Rembrandt (1606-1669)
         Saint Jérôme écrivant, 1648 (détail)

L'eau-forte est un procédé dit indirect, dit humide ou chaud. En effet, l'attaque de la plaque de métal se fait par morsure dans un bain d'acide.

Le terme d'eau-forte désigne l'acide lui-même, puis s'applique à la technique et même à son résultat. Il s'agit toujours de gravure en creux (de taille douce).

Il s'agit de provoquer dans l'eau-forte, sur un support de cuivre poli, des creux profonds en forme de lignes ou de points. La plaque mordue est un moule qui va permettre de produire une estampe. On bourre les tailles d'une encre consistante et elles sont reportées en épaisseur sur le papier, donnant un relief palpable. C'est un jeu de positif imprimé obtenu à partir d'un négatif gravé.

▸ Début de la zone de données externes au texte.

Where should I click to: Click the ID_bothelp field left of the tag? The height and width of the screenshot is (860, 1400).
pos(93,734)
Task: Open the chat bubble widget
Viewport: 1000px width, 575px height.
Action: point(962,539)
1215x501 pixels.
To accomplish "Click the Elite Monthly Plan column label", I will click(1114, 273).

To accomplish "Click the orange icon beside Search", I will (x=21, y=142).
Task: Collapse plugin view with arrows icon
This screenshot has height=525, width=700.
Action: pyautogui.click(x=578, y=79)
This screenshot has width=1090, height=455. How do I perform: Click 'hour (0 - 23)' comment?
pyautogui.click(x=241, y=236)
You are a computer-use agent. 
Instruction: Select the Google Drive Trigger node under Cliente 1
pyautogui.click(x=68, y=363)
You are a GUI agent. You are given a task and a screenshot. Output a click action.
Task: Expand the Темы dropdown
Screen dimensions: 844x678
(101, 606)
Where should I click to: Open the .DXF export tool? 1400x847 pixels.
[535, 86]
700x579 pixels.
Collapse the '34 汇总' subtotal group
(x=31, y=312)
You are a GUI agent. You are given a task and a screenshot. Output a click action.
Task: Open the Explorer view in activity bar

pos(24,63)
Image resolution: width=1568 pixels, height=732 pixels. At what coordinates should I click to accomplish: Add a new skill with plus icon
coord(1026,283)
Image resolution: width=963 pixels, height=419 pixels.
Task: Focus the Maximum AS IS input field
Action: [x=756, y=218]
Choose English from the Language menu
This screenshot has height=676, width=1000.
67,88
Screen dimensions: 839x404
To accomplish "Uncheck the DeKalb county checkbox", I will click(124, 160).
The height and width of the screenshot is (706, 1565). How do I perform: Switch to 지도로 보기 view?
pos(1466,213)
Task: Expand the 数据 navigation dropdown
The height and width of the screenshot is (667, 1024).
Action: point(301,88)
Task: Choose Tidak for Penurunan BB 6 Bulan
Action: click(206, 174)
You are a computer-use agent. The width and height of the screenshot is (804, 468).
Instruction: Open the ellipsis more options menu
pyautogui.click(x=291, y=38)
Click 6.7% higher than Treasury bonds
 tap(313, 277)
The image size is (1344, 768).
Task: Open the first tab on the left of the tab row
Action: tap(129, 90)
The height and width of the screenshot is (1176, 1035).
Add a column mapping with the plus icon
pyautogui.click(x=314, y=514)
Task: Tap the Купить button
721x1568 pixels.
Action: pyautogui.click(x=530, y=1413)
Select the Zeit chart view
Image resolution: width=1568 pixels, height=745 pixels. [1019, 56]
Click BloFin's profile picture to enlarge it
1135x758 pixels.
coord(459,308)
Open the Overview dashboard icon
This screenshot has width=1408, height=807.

Une estampe d'eau-forte a quelque chose du dessin mais la matière ajoute du mystère grâce à son relief tactile et à son velouté.

 

Les outils

- les langues de chat sont des tiges en acier trempé, en pointe ou arrondie. Elles sont différentes de la pointe sèche parce qu'elles ne nécessitent pas d'angle d'attaque précis.

- les pointes sèches et les burins (depuis XVI é S pour accentuer certains traits)

- pierre à aiguiser

- échoppe: pointe aiguisée en biseau dont la section ovale agit comme un grattoir; elle est destinée à enlever plus ou moins de vernis selon son inclinaison sur la plaque

N.B: utilisée pour la première fois par le français J. CALLOT (fin XVI é - début XVII é)

- grattoir: lame triple, triangulaire concave, permettant de racler le métal, ou d'ébarber les interventions de la pointe sèche.

- brunissoir: lame oblongue et arrondie, humecté de quelques gouttes d'huile pour ne pas rayer le métal; sert à atténuer ou à corriger les tailles trop mordues, les accidents de travail, ou polir les traces du grattoir

- vernis: corps gras mélangé au vernis pour ne pas qu'il durcisse. J.CALLOT a l'idée d'utiliser le vernis des luthiers à base de mastic dans de l'huile de lin. Au XIX é , le vernis dur est remplacé par le "vernis mol", à base de cire vierge et de bitume qui se façonne en boulette.

Les vernis sont appliqués au pinceau ou au rouleau.

- les acides :

  • acide nitrique (utilisé par les premiers aquafortistes allemends et suisses) ronge le métal et creuse les parties attaquées par les pointes.
  • perchlorure de fer mord plus lentement et creuse en profondeur des traits nets et précis.
  • mordants à base de vinaigre, de sels et de vert-de-gris (CALLOT)
  • à base de sels, de vert-de-gris et de sirop de vieux niel ou acide nitrique saturé de nitrate d'argent et d'eau gommée (STAPPART, XVIII é S)
  • eau ajoutée à de l'acide chlorydrique et de chlorate de potasse et sel (utilisé par les hollandais)
  • sulfate de cuivre, d'aluminium, sel marin et vinaigre composaient le mordant emloyés par les italiens et PIRANESE

- essences (thérébentine), bacs à morsures, chiffons,..

 

Les métaux :

 N'importe quel matériau attaquable à l'acide mais le cuivre rouge garde sa primauté, car il est le plus réceptif. Assez dur, il résiste à de nombreux tirages (passages sous presse), mais assez homogène pour des travaux plus fins. Le cuivre était laminé, plané, martelé et poli par une corporation de chaudronniers-dinandiers. Les plaques de cuivre pouvaient être trop molles et trop poreuses parce qu'elles n'avaient pas été assez battues, et par là, peu favorables à une morsure franche.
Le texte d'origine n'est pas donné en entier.